### SHORT PROBLEM
Copy the lines from the one containing "Viewport: 1248px width, 713px" through the end, requests included, and increase every coordinate in the answers by 61. Leave the pictures out.

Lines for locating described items
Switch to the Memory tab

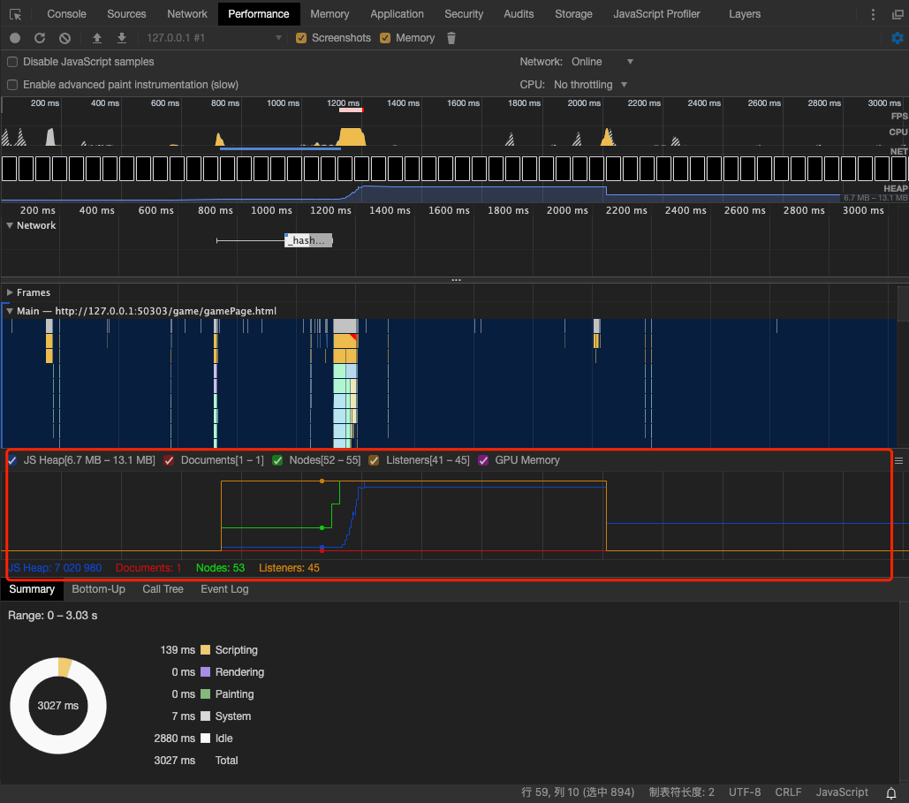[x=330, y=14]
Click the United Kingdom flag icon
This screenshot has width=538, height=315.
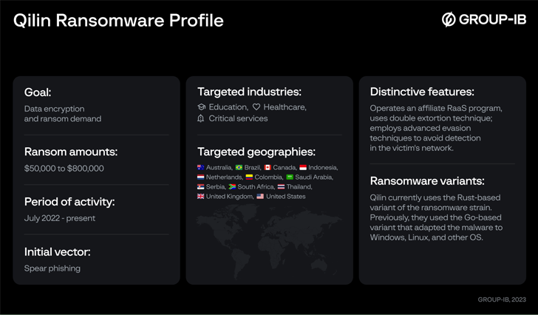pyautogui.click(x=201, y=197)
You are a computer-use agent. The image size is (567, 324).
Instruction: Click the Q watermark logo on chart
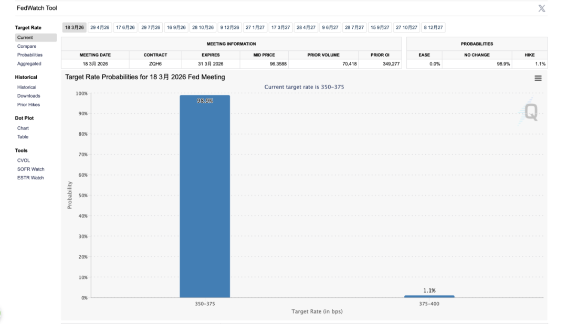[530, 112]
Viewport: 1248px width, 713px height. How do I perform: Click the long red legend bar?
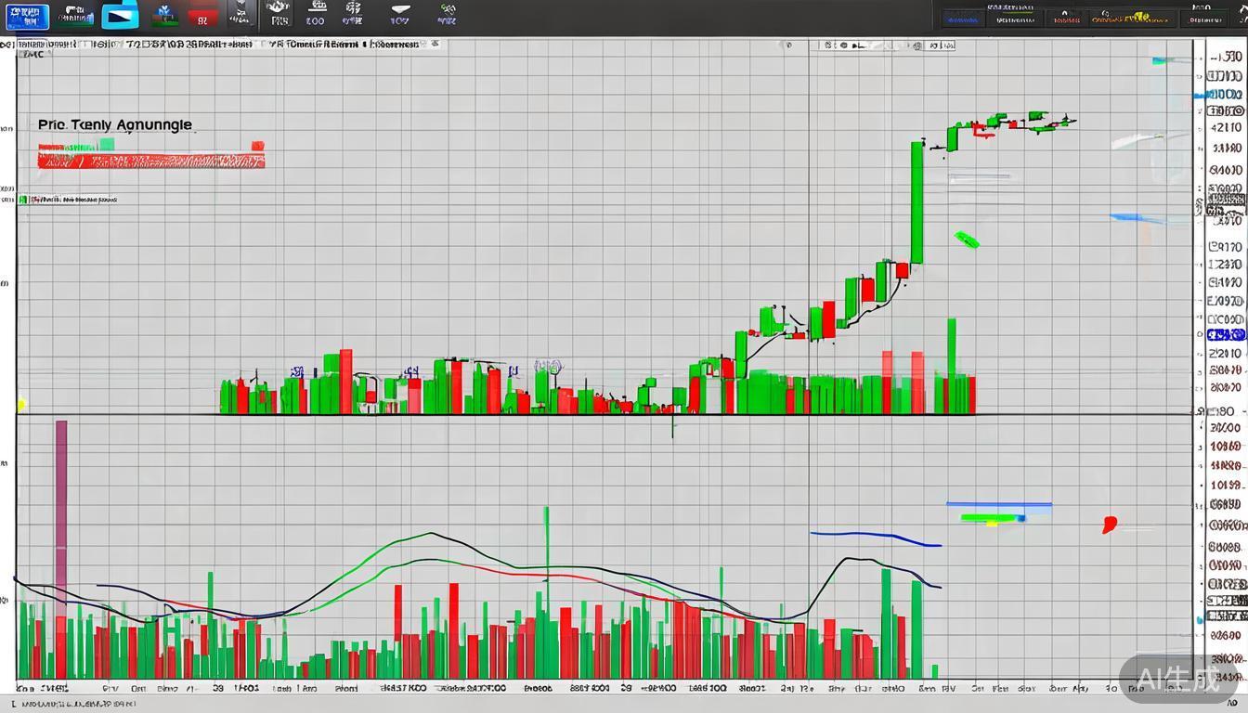(x=150, y=161)
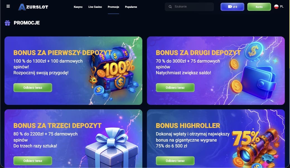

### REPLY
Viewport: 1248px width, 713px height. How do I perform: Click the long red legend bar?
(x=211, y=222)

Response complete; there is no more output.